Этого процесса никак не могли понять преследовавшие оперного Чайковского рецензенты. Они инстинктом чувствовали, что Чайковский-инструменталист производит какие-то злостные эксперименты с оперой, и потому просто либо отрицали в нем оперного композитора, либо диктовали ему им известные рецепты. А Чайковский упорно шел своим путем. Он симфонизировал оперу, вовсе не отказываясь от великих вокальных традиций, и умел ценить истинно творческое и у Россини, и у Доницетти, и у Верди, и у Мейербера. Но он боролся с самодовлеющими "опустошенными интонационно" формами и - симфонист, - однако, шел навстречу живым интонациям эпохи и, прежде всего, обратился к интонационным качествам русского демократического романса и ко всем промежуточным формам русской демократической задушевной лирики, возникавшим на смену отживавших традиций бытовой песни замкнутого в себе крестьянского строя. Нам теперь совершенно ясны скрещивающиеся сложные процессы песенного общения города и деревни и обмена мелодическими культурами городских посадов, пригородов, застав с демократическим мелосом растущего города, а всего этого - с давними поместными и деревенскими очагами песенности, и над всем этим процессом - создавание и популяризация лирики романсной.
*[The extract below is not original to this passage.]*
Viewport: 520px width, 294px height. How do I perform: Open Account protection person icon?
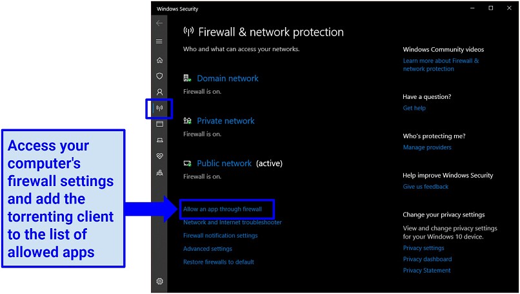159,92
Отдых на жатве Творчество Чайковского, столь инстинктивно чуткое до становлений и кризисов мелодического в музыке, стояло в центре происходивших новообразований мелодического языка русской музыки, обусловленных всем новым строем интонаций русской речи - и словесной, и "речи точных интервалов", т.е. музыки. Строй интонаций, демократизируясь, вел к реалистически, волнующей мелодике, складывавшейся из множества воздействий, включая и русифицированную итальянскую кантилену. Я вкратце суммирую эти процессы. Но при включении их в стиль оперный, в особенности в качестве романсной лирики, Чайковский верно нащупывал те пути к сочетанию живой окружающей интонации с принципами симфонического развития, которые делали русскую оперную музыку средством передачи звукоидей в эмоционально направленной форме, наглядно проектируемой в сценических образах. Так психореалистическая драматургия находит свое музыкальное выражение в симфоническом развитии, оперно преломленном, с чутким учетом душевных свойств данного интонационного материала.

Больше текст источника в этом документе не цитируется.